Wyświetl Pojedyńczy Post
Stary 30-09-2019, 21:31   #76
Nanatar
 
Nanatar's Avatar
 
Reputacja: 1 Nanatar ma wspaniałą reputacjęNanatar ma wspaniałą reputacjęNanatar ma wspaniałą reputacjęNanatar ma wspaniałą reputacjęNanatar ma wspaniałą reputacjęNanatar ma wspaniałą reputacjęNanatar ma wspaniałą reputacjęNanatar ma wspaniałą reputacjęNanatar ma wspaniałą reputacjęNanatar ma wspaniałą reputacjęNanatar ma wspaniałą reputację
Noc 19 Brauzeit 2518 Ki, obóz w Gryfoniej Kniei


Choć Olivia nie miała najmniejszej ochoty rozstawać się z ciepłem ogniska, postanowiła wejść między wrony i pokrakać chwilę. Spojrzała jeszcze w stronę koni, czy są należycie spokojne i owinięta w koc powlokła się za Valdis.

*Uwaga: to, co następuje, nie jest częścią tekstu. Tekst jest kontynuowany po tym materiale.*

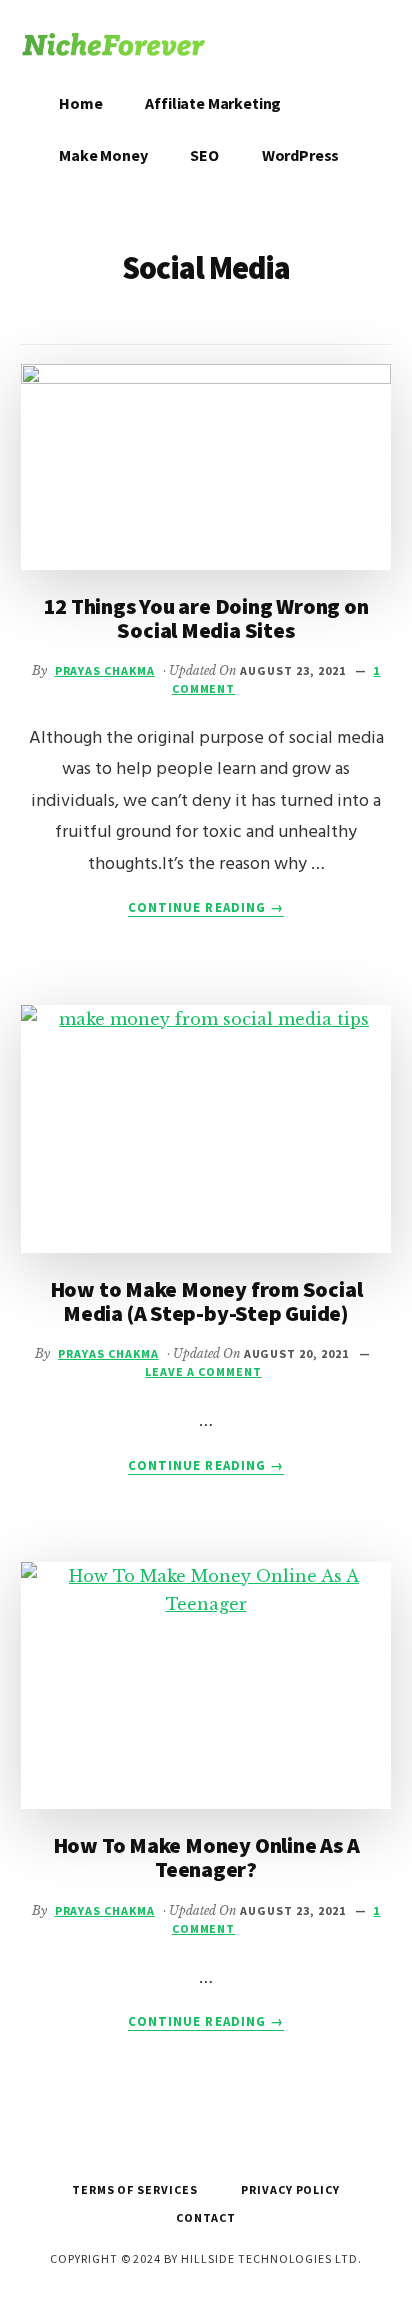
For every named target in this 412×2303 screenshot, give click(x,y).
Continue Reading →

Niełatwo byłoby rozpoznać martwych po twarzach zważywszy na pozostawione przez topór Felixa obrażenia. Używając sztyletu należącego do jednego z nieboszczyków, wąskiego przez częste ostrzenie, zajrzała na ramiona i pod pachy zbirów, szukając znamion lub tatuaży, świadczących o przynależności do sekty, lub grupy przestępczej, ale znalazła tylko liszaje i wrzody. Kiedy Karl zabrał się do rzeźnickiej roboty, oddaliła się bezpiecznie.

- Chętnie wezmę miecz. Ten. - wskazała i dalej krzywiąc się na widowisko - Przyjmę tyle monet ile uznacie za stosowne. Przypilnuję zwierząt, a jak ktoś wróci do ognia chętnie zamknę oczy. - Powiedziała pospiesznie, czując że powinna wrócić już bliżej ognia i zachować czujność. Odchodząc próbowała złowić spojrzeniem Mauera, by zadać mu pytanie - Jak to się stało, że podeszli tak blisko? - ale tamten skutecznie skrył się na skraju cienia, Karl zaś odprawiał swą krwawą ceremonię.

Uspokoiła jeszcze zwierzęta i zawinęła się nieopodal ognia, na wpół śpiąc i śniąc, jak opowiada czarodziejce swe nieprawdopodobne perypetie.

Zaśmiał się Karl i jego koń,
Srokacz uderzył w kopyta,
Felix po kostki w wodzie,
Nie zauważył strumyka,

Po łące biegła Saxa bosaka,
Plotła wianuszki pachnące,
Składała wszystkie
w dłonie łucznika,

A Katerina na swego konia,
Wsadziła Hansa, ten zaś,
Głosem najczystszym,
Śpiewał rubaszne piosenki

Zawołał z przodu Frantz w niebogłosy
Rozległ się rumor okrutny,
Zwaliło się niebo, oszalał las,
To zbudziło magiczke


Świat był czarno szary, było zimno, ledwo otworzyła zlepione oczy, długo oddychała nim odważyła się poruszyć. Koniecznie musiała doprowadzić się do jako takiego ładu. Potrzebowała odrobiny ciepłej wody, by umyć twarz i pupę.